137 - When EMS Bypasses a Closer Hospital and Transports to a Tertiary Pediatric Emergency Department: Patient Diagnoses, Interventions and Dispositions
Sunday, April 27, 2025
8:30am – 10:45am HST
Publication Number: 137.7012
Holly Rose, Indiana University School of Medicine, Plainfield, IN, United States; Matthew Hays, Indiana University School of Medicine, Indianapolis, IN, United States; Gregory W. Faris, Indiana University School of Medicine, Indianapolis, IN, United States; Nancy Glober, Indiana University School of Medicine, Indianapolis, IN, United States
Pediatric Emergency Medicine Fellow Indiana University School of Medicine Plainfield, Indiana, United States
Background: The national EMS (Emergency Medical Services) staffing shortage can increase response times and reduce ambulance coverage. Bypass of the closest emergency department (ED) for a specialist care center may exacerbate those challenges. Little is known about how often a general hospital is bypassed by EMS in favor of transport to a pediatric ED (PED) and when those bypasses are appropriate. Objective: Our study describes pediatric patient outcomes after EMS transport from the scene to a PED, bypassing a closer general hospital. Design/Methods: This is a one-year retrospective chart review of patients less than 18 years of age transported by EMS from the scene to the PED of a pediatric Level 1 trauma and burn center after bypassing a closer general hospital. Data included all pediatric transports in 2022 completed by a single EMS agency to the PED. Geospatial analysis was used to determine distance and duration of bypasses. Hospitals within three miles of the PED were excluded from analysis as well as EMS transport duration less than two minutes. Patients with a primary EMS complaint of trauma were also excluded. Patient demographics, ICD-10 diagnoses, utilization of laboratory or radiology resources, intravenous (IV) line placement, IV medication administration, and ED disposition were collected. We performed descriptive analysis of patients who did not receive ED interventions and were also discharged from the ED. We identified the most common ICD-10 diagnosis codes associated with those encounters. Results: There were a total of 2323 patients included. Of those, 2304 (99.2%) bypassed a closer hospital to get to the PED. Of the bypass encounters, 714 patients (31.0%) were discharged from the PED and received no interventions (no IV placement or IV medications, no laboratory work, no radiographic imaging). The most common ICD-10 diagnoses of those patients were convulsions (n=111, 15.5%), Encounter for observation and examination for conditions ruled out (n=70, 10.0%), and Respiratory signs and symptoms (n=40, 5.6%).

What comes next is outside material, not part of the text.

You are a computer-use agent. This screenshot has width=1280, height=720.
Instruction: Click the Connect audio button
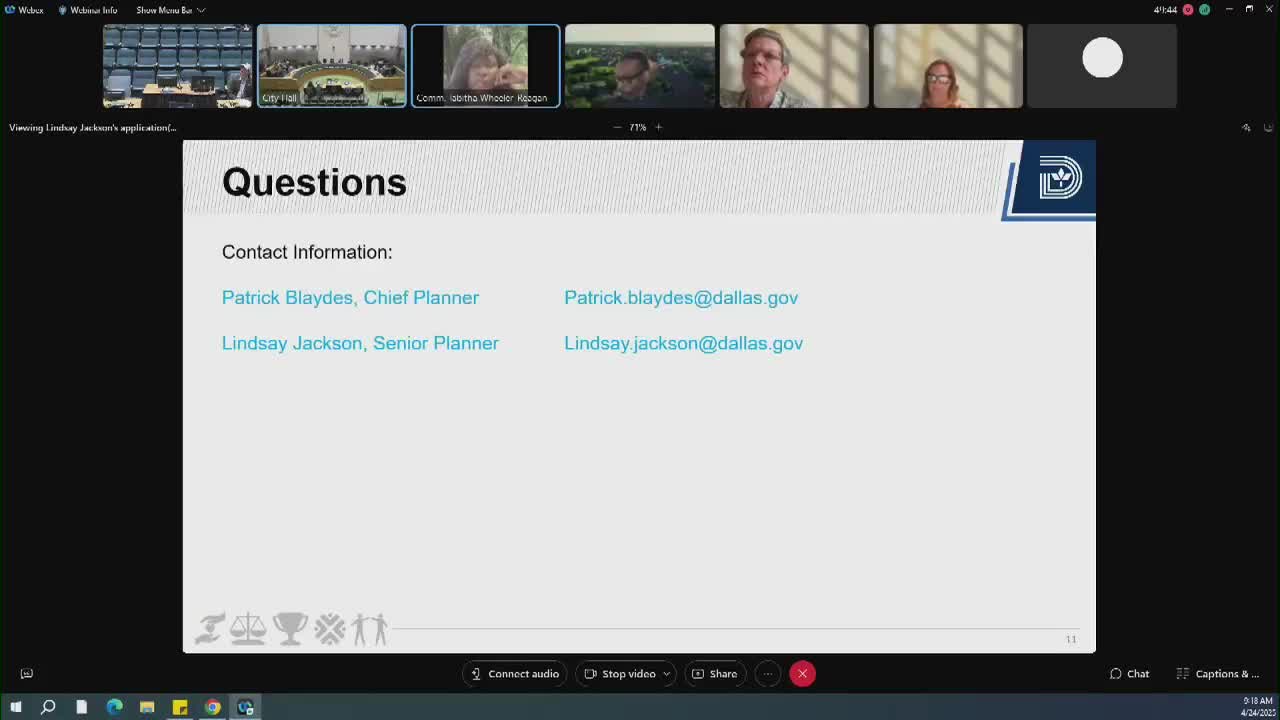(x=514, y=674)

Conclusion(s): This retrospective review showed that pediatric patients were often taken to a PED when a closer general ED may have been appropriate. Future investigation should further describe EMS provider decision-making in selecting a destination. This could be used to target EMS educational initiatives for appropriate hospital bypasses and thus possibly reduce already scarce EMS resources.